=== WHAT IS NEEDED ===
Can you write out, word for word, the lines of the records from the one containing "is (2277, 1024)." through the one containing "network-speed-value: 2,50 is", with both of those lines included?

=== RECORDS FOR THIS TASK ===
....

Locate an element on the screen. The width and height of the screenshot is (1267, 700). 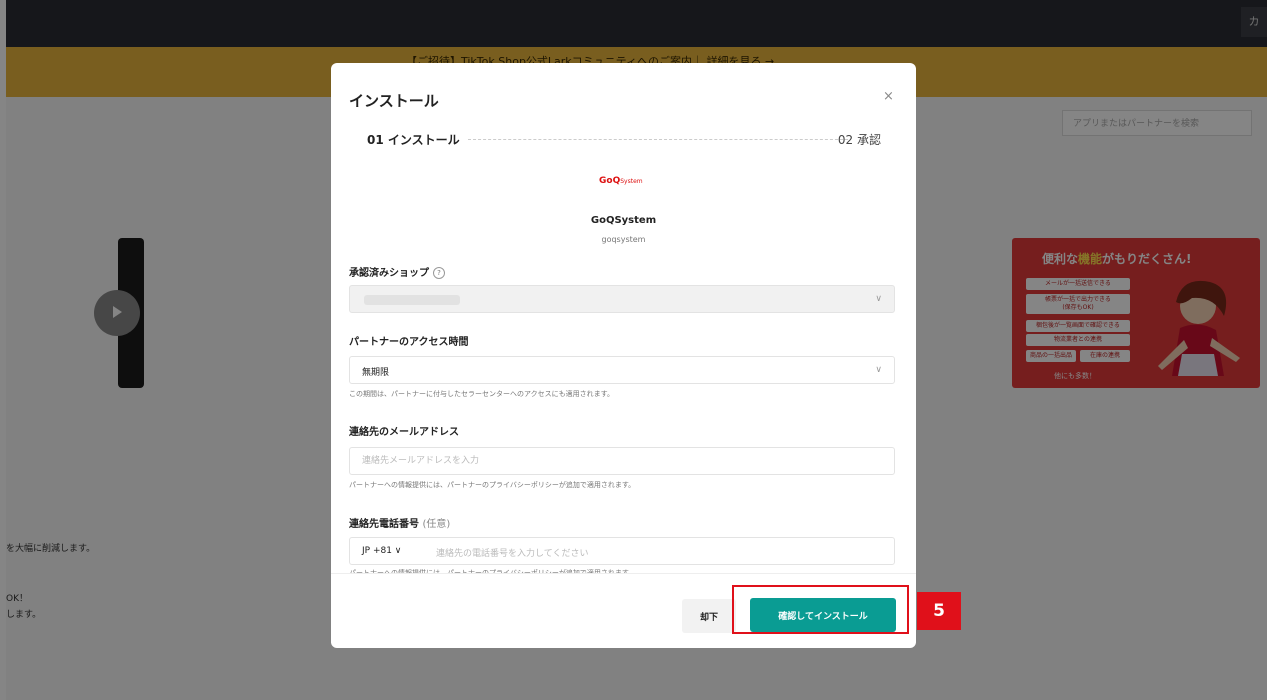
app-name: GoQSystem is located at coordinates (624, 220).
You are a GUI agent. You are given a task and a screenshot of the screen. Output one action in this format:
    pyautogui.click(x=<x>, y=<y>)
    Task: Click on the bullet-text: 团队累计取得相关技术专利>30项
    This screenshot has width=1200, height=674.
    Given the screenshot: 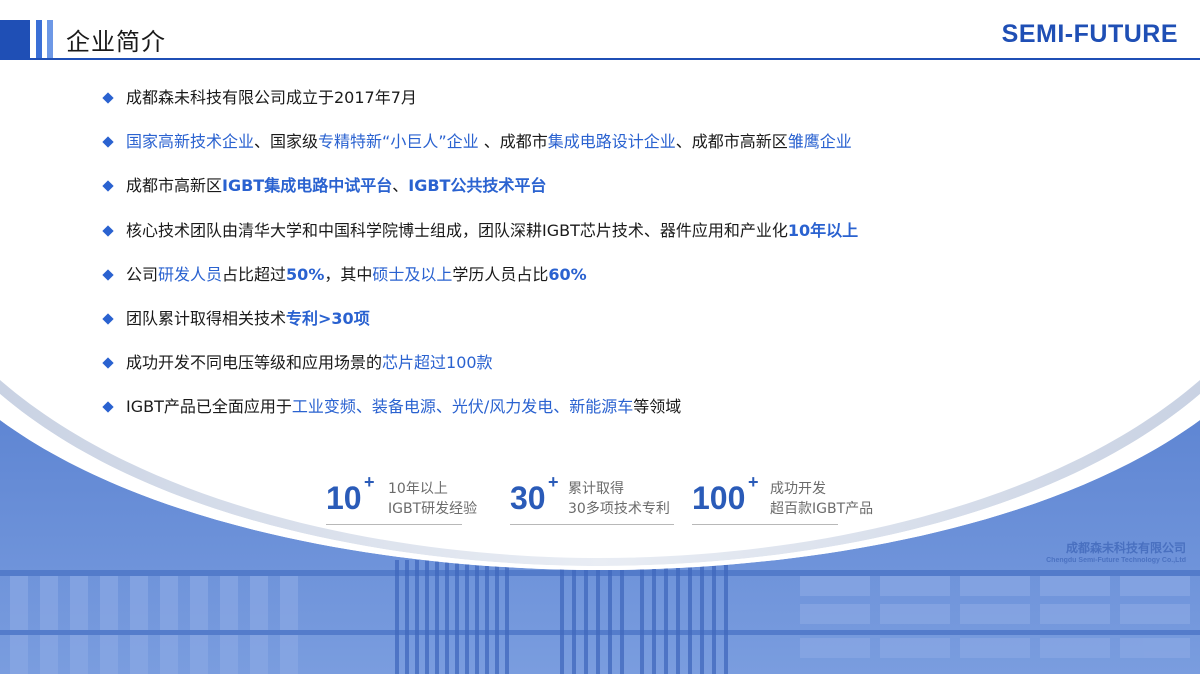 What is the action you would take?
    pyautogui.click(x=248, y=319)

....

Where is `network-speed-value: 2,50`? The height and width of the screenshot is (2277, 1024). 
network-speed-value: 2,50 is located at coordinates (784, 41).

....

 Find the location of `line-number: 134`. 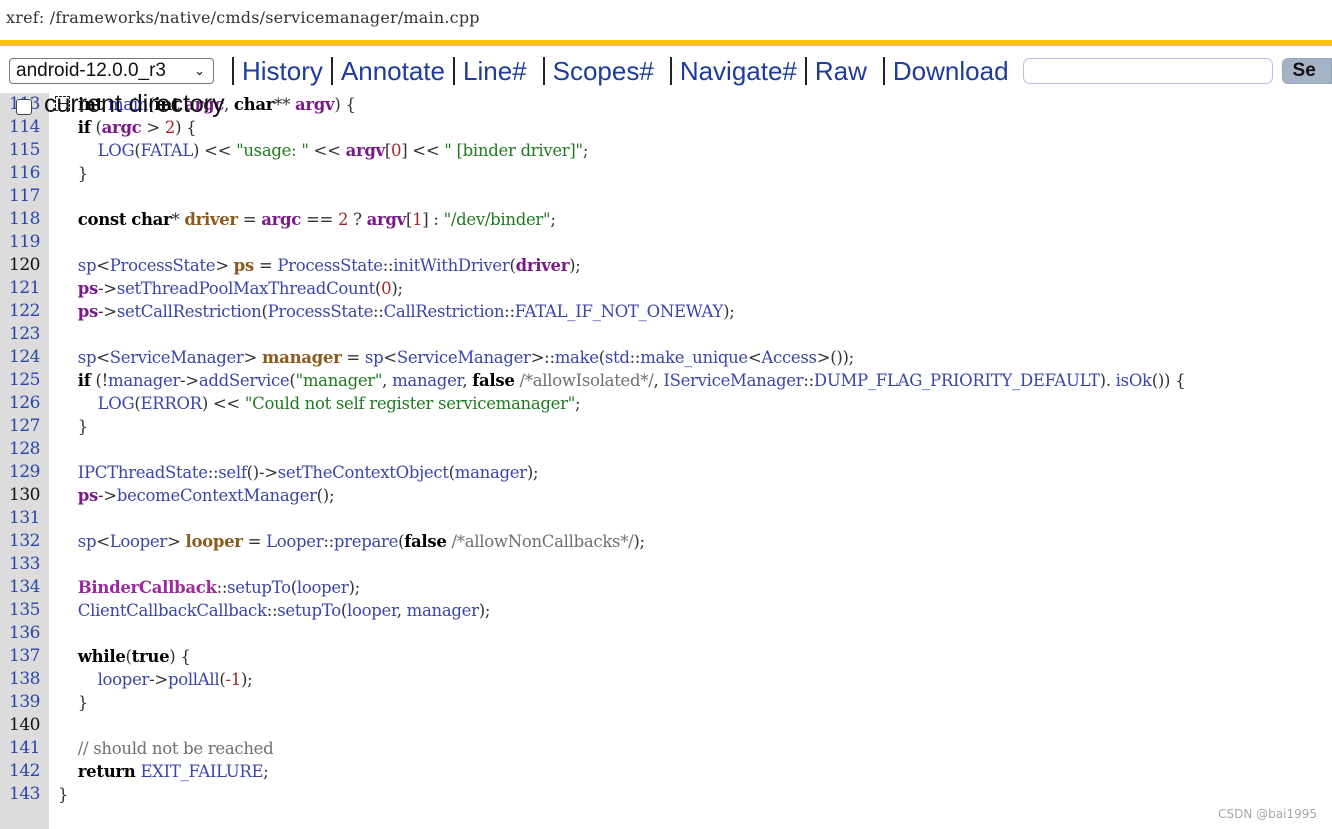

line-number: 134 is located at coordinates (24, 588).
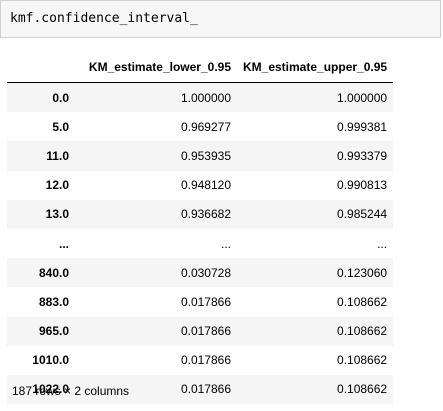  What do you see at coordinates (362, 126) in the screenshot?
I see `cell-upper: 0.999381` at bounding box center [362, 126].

....

=== EXERCISE RESPONSE ===
Where is `network-speed-value: 2,50`? The height and width of the screenshot is (2277, 1024). 
network-speed-value: 2,50 is located at coordinates (784, 41).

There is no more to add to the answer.